### EXERCISE DIRECTIONS:
Repeat exactly, and only, the lines from the one containing "The image size" through the end of the records.

### DATA FOR THIS TASK:
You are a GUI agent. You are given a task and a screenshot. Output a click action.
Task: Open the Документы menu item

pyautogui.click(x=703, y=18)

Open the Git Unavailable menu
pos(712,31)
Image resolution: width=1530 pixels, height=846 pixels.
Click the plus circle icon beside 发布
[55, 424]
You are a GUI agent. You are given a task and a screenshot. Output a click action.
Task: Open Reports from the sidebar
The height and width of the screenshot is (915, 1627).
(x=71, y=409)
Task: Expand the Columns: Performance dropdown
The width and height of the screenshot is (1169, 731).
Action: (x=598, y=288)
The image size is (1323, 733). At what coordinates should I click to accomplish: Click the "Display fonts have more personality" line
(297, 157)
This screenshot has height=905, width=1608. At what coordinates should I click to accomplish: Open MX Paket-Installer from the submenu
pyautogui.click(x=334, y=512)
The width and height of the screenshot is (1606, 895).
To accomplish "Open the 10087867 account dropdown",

### OUTPUT BELOW:
The image size is (1323, 733). At what coordinates should I click to accomplish: Click the "Display fonts have more personality" line
(297, 157)
This screenshot has height=905, width=1608. At what coordinates should I click to accomplish: Open MX Paket-Installer from the submenu
pyautogui.click(x=334, y=512)
The width and height of the screenshot is (1606, 895).
To accomplish "Open the 10087867 account dropdown",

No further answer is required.